▸ **Your instructions**
Copy each of the following lines word for word, without changing anything.

Data for locating visible targets
· · · · ·
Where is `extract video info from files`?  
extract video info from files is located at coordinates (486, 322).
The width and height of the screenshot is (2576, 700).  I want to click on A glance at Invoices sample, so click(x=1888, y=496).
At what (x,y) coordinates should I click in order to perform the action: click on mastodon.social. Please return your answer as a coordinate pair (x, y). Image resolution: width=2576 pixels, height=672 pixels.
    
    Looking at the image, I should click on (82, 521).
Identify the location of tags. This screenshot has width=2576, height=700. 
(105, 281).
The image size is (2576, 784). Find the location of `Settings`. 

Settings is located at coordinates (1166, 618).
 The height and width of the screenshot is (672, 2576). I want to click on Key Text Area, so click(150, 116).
· · · · ·
▸ **Final result**
Where is `extract video info from files`?  
extract video info from files is located at coordinates (486, 322).
The width and height of the screenshot is (2576, 700).  I want to click on A glance at Invoices sample, so click(x=1888, y=496).
At what (x,y) coordinates should I click in order to perform the action: click on mastodon.social. Please return your answer as a coordinate pair (x, y). Image resolution: width=2576 pixels, height=672 pixels.
    
    Looking at the image, I should click on (82, 521).
Identify the location of tags. This screenshot has width=2576, height=700. 
(105, 281).
The image size is (2576, 784). Find the location of `Settings`. 

Settings is located at coordinates (1166, 618).
 The height and width of the screenshot is (672, 2576). I want to click on Key Text Area, so click(150, 116).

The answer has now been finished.